Thanks for responding Peter.
On 30/09/2013 16:45, Peter Karman wrote:
fwiw, segments are an implementation detail that most code shouldn't
need to know anything about.
This is good to know.
show your code, please.
Doing my best to extract something close enough to the original code.

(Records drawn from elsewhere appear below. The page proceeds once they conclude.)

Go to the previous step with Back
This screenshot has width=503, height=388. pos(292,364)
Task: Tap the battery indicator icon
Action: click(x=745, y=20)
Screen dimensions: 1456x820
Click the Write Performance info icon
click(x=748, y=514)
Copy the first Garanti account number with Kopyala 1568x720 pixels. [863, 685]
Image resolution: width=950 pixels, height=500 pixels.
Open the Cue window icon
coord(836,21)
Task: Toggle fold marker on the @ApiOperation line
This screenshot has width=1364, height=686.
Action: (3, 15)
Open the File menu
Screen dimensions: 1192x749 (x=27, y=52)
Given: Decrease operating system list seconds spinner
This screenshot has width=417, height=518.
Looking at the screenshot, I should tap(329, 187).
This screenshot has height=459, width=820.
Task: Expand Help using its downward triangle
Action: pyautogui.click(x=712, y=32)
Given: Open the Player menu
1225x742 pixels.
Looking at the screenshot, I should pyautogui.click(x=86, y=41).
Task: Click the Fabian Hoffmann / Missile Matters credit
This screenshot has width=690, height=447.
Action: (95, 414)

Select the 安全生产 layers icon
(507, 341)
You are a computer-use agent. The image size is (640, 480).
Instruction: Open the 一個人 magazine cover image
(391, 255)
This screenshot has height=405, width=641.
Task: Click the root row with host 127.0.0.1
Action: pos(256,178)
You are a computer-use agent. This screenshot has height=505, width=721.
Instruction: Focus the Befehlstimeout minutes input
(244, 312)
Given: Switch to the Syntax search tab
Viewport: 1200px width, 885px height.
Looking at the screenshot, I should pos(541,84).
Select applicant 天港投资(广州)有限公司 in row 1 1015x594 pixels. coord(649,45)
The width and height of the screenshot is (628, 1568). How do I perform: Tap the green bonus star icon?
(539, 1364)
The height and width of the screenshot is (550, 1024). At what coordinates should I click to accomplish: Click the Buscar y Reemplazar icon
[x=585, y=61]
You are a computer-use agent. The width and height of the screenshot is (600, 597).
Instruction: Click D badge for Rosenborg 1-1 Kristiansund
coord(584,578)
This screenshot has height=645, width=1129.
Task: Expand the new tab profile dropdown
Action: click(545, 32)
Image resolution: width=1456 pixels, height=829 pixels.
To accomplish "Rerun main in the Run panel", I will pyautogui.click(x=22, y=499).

Lots of Moose and fluff culled.
%%% Schema generation %%%
$schema = Lucy::Plan::Schema->new;
$lucy_str = Lucy::Plan::StringType->new;
# schema generated from Moose MOP
for my $attribute ($record_meta->get_all_attributes) {
$schema->spec_field( name => $attribute->name, type => $lucy_str);
}
%%% Indexing %%%
$lucy_indexer = Lucy::Index::Indexer->new(
schema => $schema,
index => $path,
create => 1,
);
#
while ($record = shift) {
%flattened_record = %{$record};
$flattened_record{accessions} = join ' ',@accessions;
# Array of values turned into whitespaced list.
$lucy_indexer->add_doc(
\%flattened_record
);
}
# Commit is called ~100k records, before spinning up another indexer
$lucy_indexer->commit;
%%% Querying %%%
$query = 'accessions:UPI01';
$searcher = Lucy::Search::IndexSearcher->new(
index => $path,
);
$parser = Search::Query->parser(
dialect => 'Lucy',
fields => $lucy_indexer->get_schema()->all_fields,
);
$search = $parser->parse($query)->as_lucy_query;
$result = $searcher->hits(
query => $search,
num_wanted => 1000,
);
while (my $hit = $result->next) {
say $hit->{accessions};
}
I've not shown result paging code, and some blob data use that doesn't
affect this issue, since blobs are for later and I'm not getting any
hits on some strings, that I can grep from the .dat in a seg.
If needs be, I can tar the lot up onto Google Drive.
Cheers,
Kieron